A more recent event is the flight of his father, James Edwin Fenn (Jim), to David Vann’s perhaps highly acclaimed Sukkwan Island. Trapped in the shadow of his life and emotional failings, a man decides to sell everything and exercise survival with his teenage son to a remote island where they can live in the wilderness. The desire to start a new life is disturbed by the incompetence of the father who does not forget his ghosts, and eventually creates a tense and claustrophobic situation in which the boy witnesses his father losing his sanity and sanity.

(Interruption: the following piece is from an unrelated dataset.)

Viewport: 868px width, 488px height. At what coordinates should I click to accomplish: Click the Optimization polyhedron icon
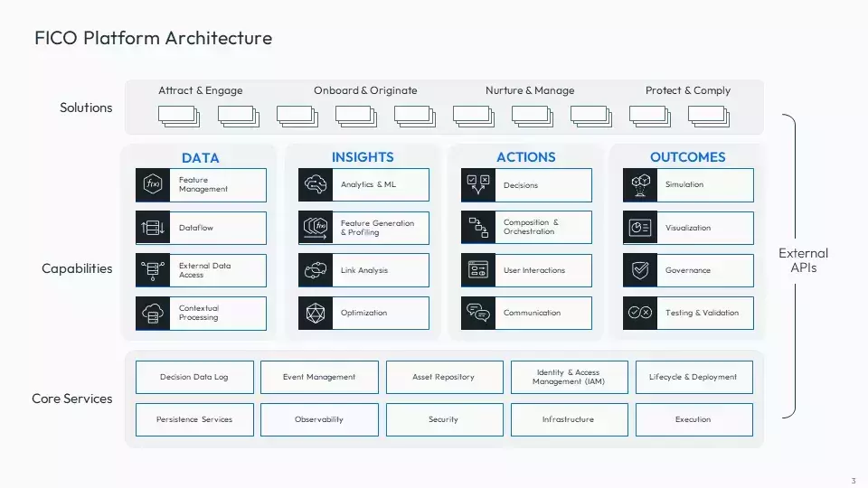coord(315,313)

While we can find countless examples in Amos Oz’s character Jana, the unhappy and tormented wife of Sweetheart Michael, or in family literature teachers like Anne Tyler or Alice Munro, and to give a patriotic example, Ignacio Martínez de Pisón’s great novel Derecho Natural’s family Demis Roussos, who disappeared for a long time in his life and seems cheerful over and over again, has his wandering father, little actor, and impersonator.
Natural disasters
Another obnoxious character is the person who leaves himself for the rest of his life. Disastrous people who are very grateful for fiction but also grateful for our hostility. A classic case is the main character of The Adventures of Augie March by Saul Bellow. On the street, but lacking in determination, he is the hero of countless events and misfortunes, which in one way or another result from his own inaction.
But if there’s an undeniable loathing in this category, it’s Ignatius Reilly, on which The Confederacy of Dunces by John Kennedy Toole is built. Dirty, reckless, onanist, gullible, arrogant, and eloquent, Reilly is probably the perfect example of how you can create a fiction with a protagonist that is a priori disgusting to readers.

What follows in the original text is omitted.